> **Task brief**: Below are records to write out exactly; drop the pictures when you do.

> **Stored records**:
☆ ☆ ☆
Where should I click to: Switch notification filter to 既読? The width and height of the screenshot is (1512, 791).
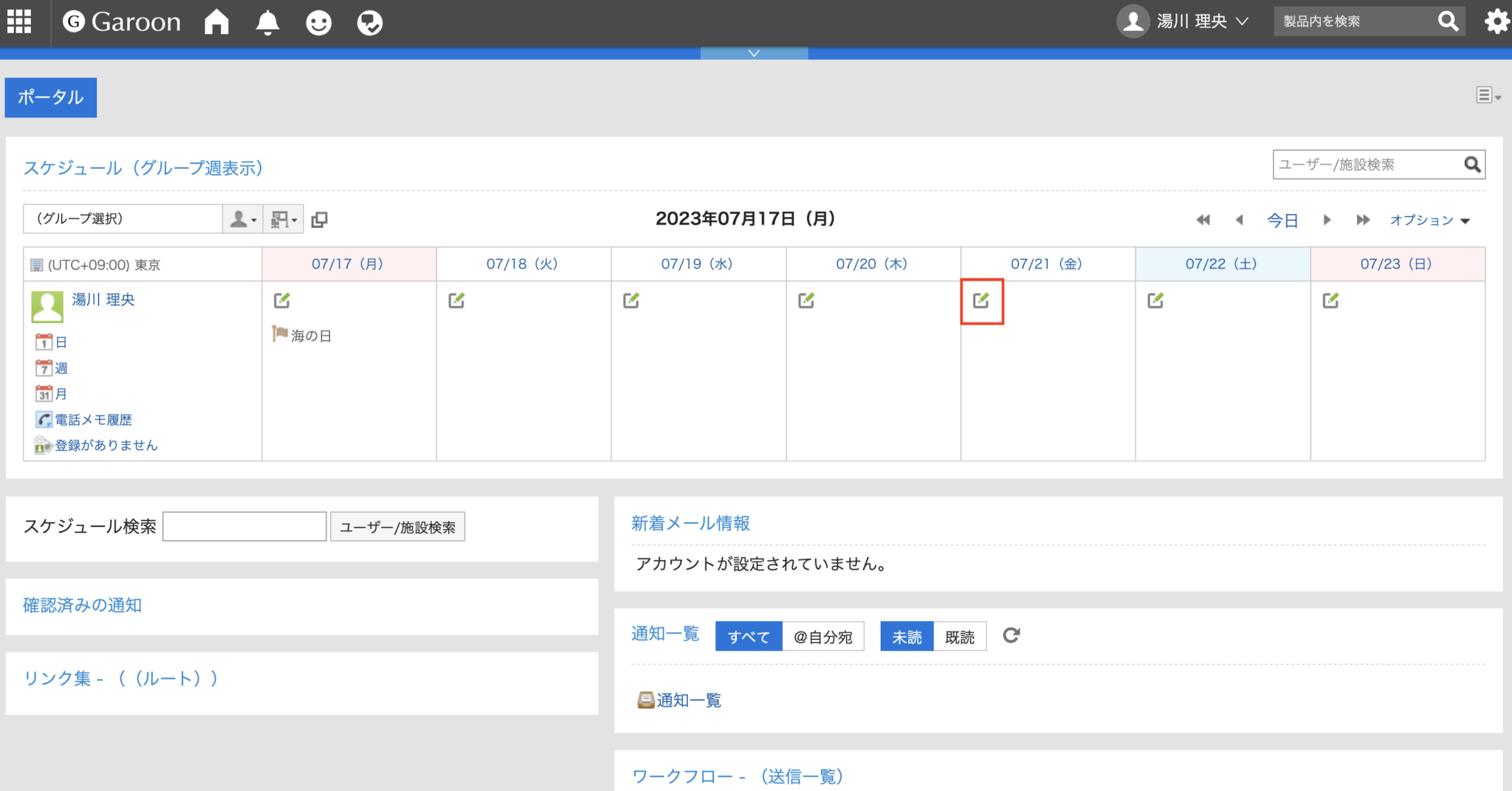pyautogui.click(x=961, y=636)
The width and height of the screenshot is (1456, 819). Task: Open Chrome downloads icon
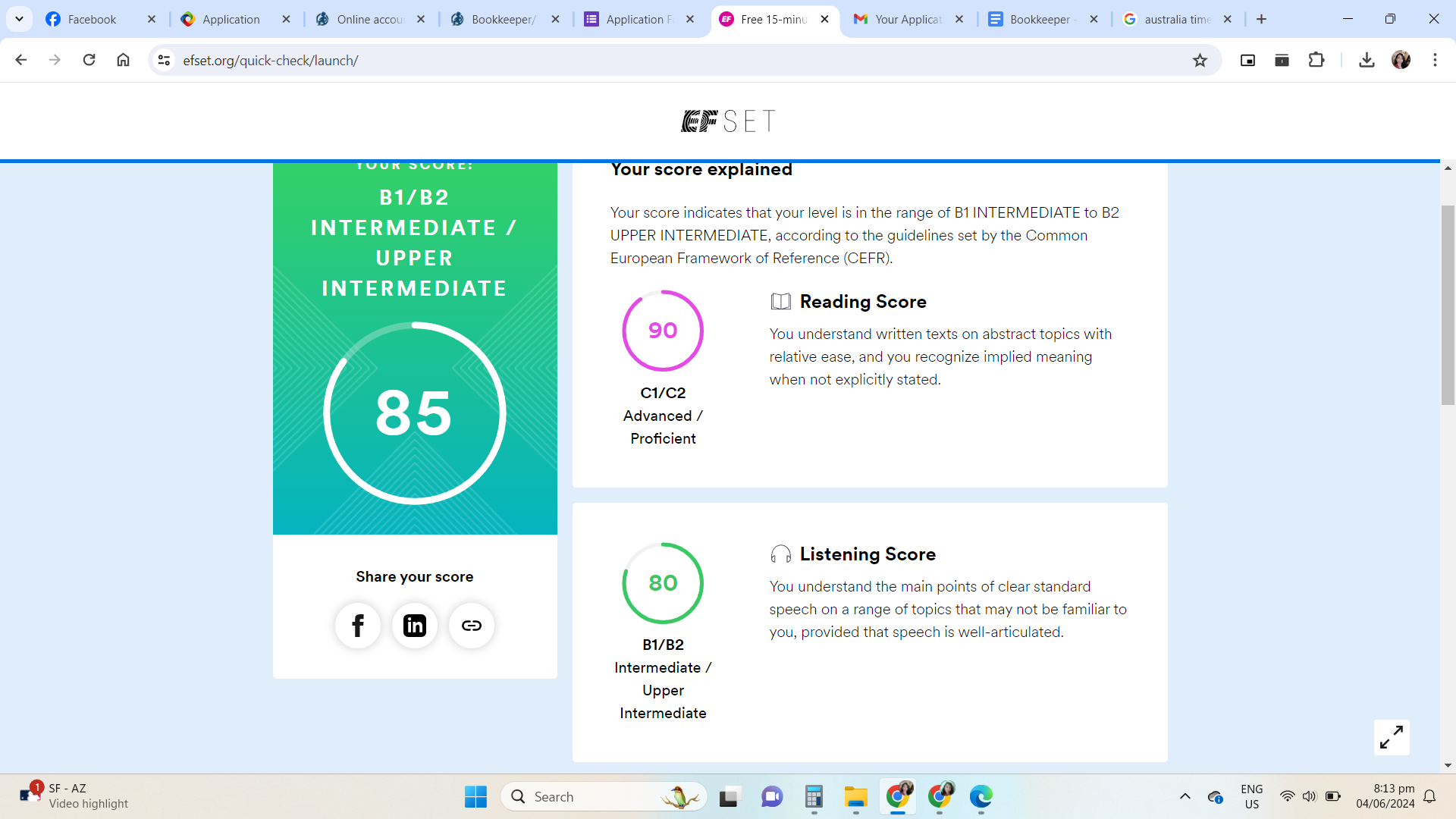click(x=1367, y=60)
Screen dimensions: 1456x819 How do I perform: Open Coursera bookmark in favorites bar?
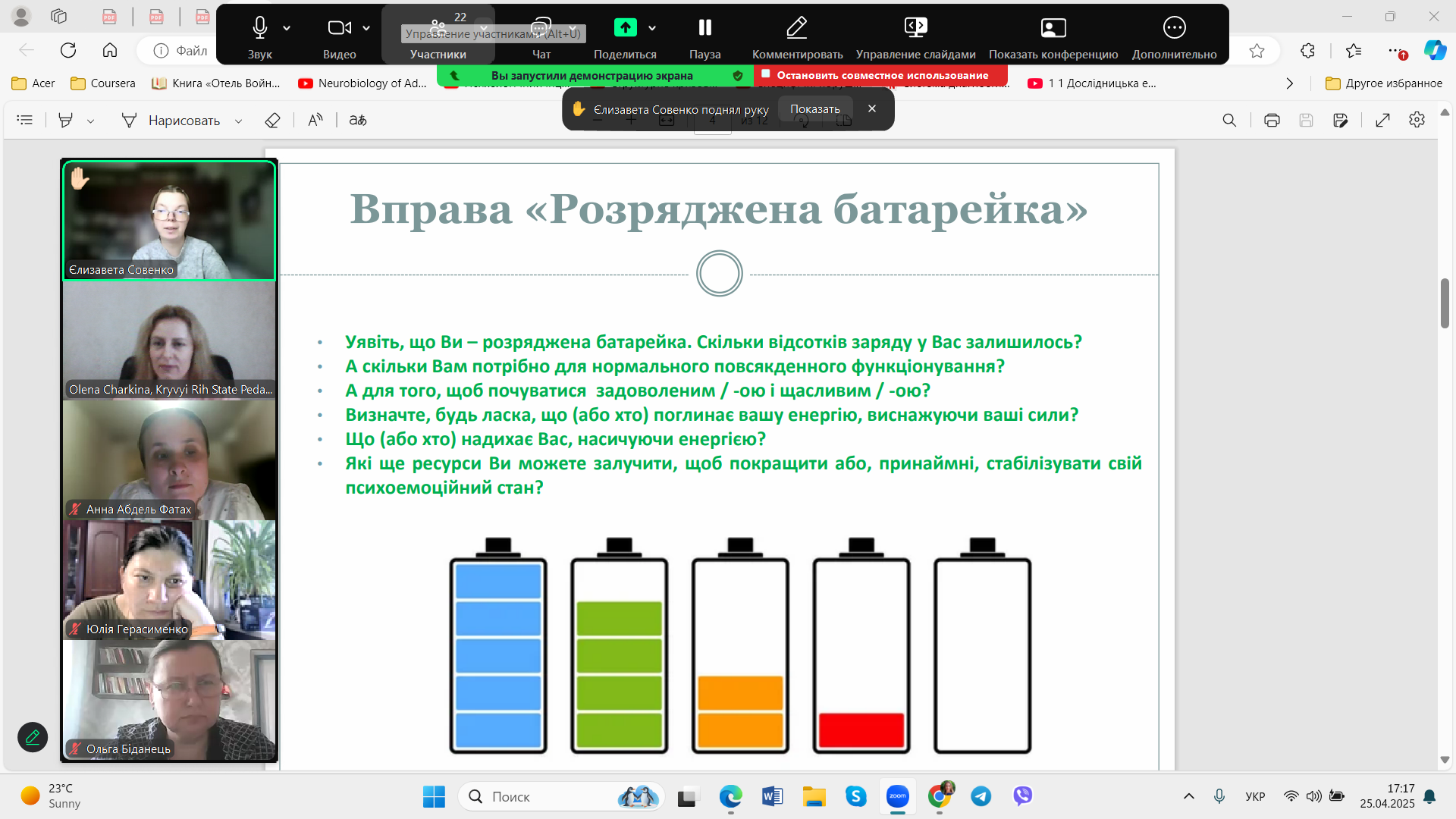[103, 83]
☆ ☆ ☆
> **Task response**:
Where should I click to: Switch notification filter to 既読? The width and height of the screenshot is (1512, 791).
pyautogui.click(x=961, y=636)
The width and height of the screenshot is (1456, 819). Task: Open Chrome downloads icon
click(x=1367, y=60)
Screen dimensions: 1456x819 How do I perform: Open Coursera bookmark in favorites bar?
[103, 83]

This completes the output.